*Material for this task*:
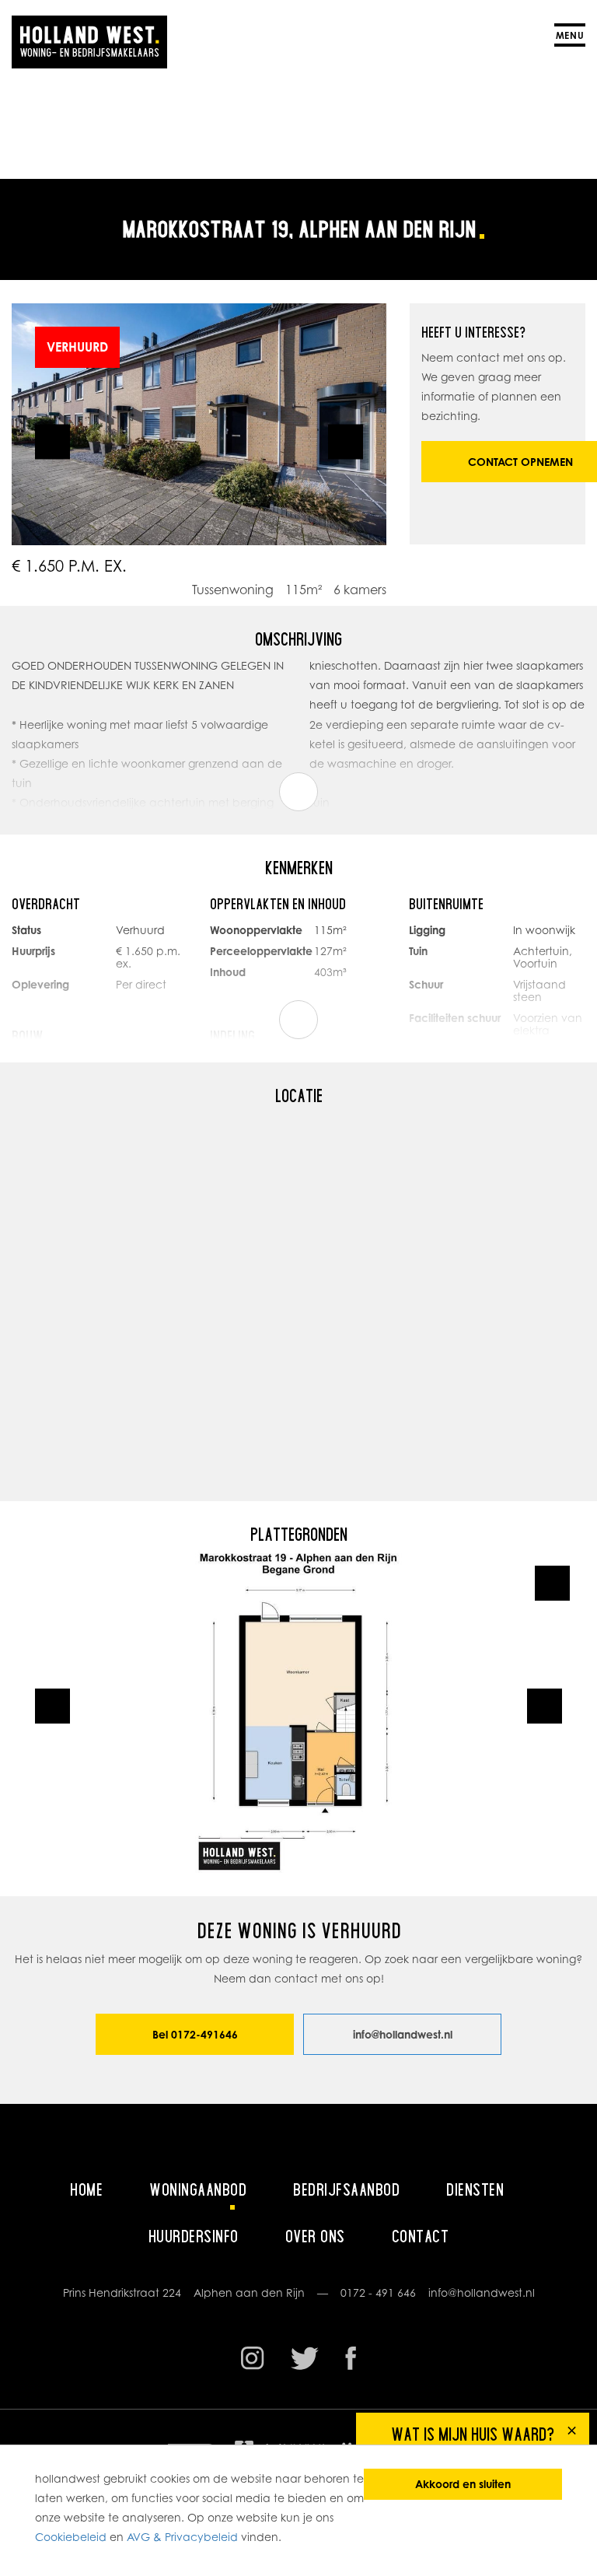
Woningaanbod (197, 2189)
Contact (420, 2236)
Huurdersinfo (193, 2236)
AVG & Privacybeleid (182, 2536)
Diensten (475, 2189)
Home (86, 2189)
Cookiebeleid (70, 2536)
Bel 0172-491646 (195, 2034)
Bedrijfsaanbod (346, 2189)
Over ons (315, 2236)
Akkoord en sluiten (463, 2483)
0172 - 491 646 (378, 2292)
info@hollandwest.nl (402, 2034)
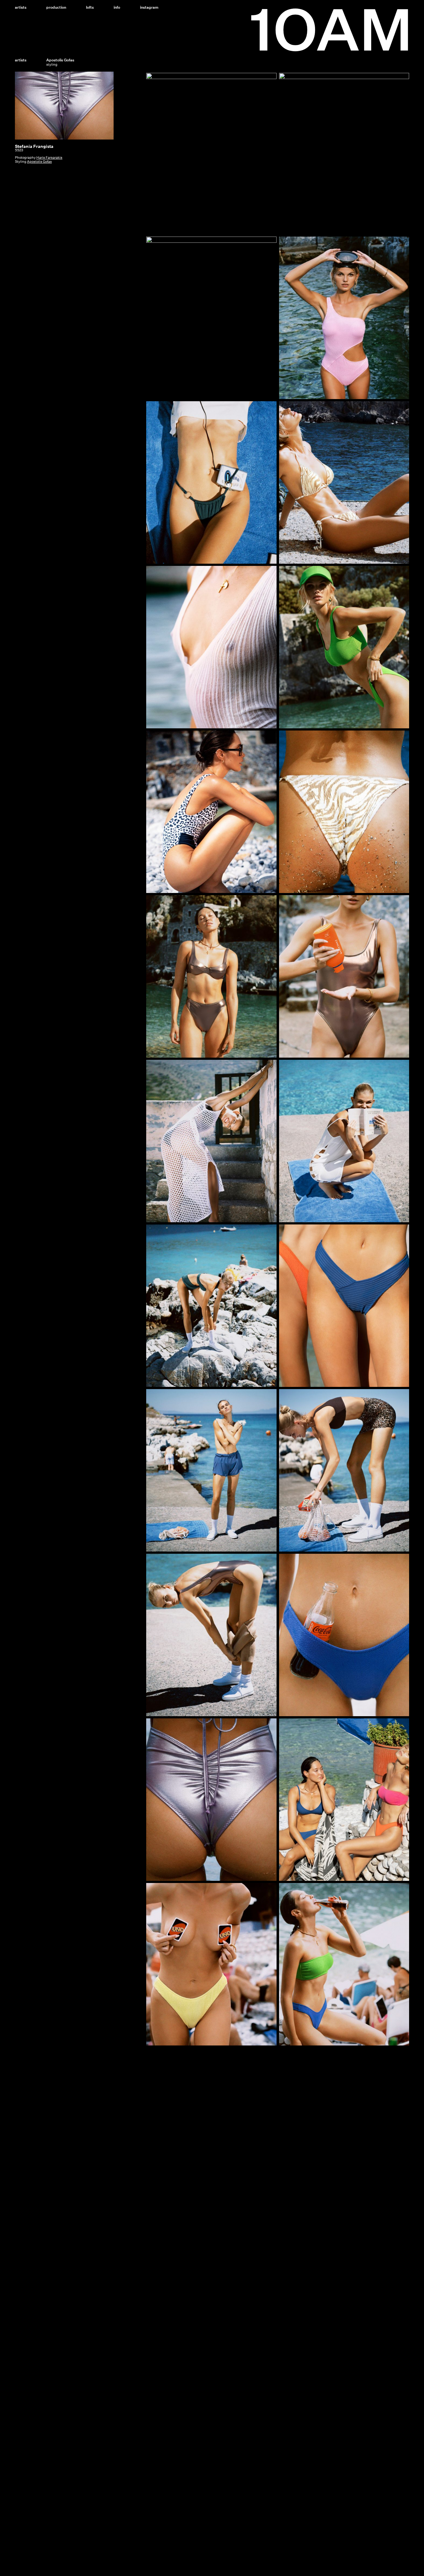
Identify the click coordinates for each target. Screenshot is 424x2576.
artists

*What you have to do*:
Every line of the data is to be transcribed exactly, and no picture is to be included.

*Your response*:
Woningaanbod (197, 2189)
Contact (420, 2236)
Huurdersinfo (193, 2236)
AVG & Privacybeleid (182, 2536)
Diensten (475, 2189)
Home (86, 2189)
Cookiebeleid (70, 2536)
Bel 0172-491646 (195, 2034)
Bedrijfsaanbod (346, 2189)
Over ons (315, 2236)
Akkoord en sluiten (463, 2483)
0172 - 491 646 (378, 2292)
info@hollandwest.nl (402, 2034)
Identify the click coordinates for each target. Screenshot is 424x2576.
artists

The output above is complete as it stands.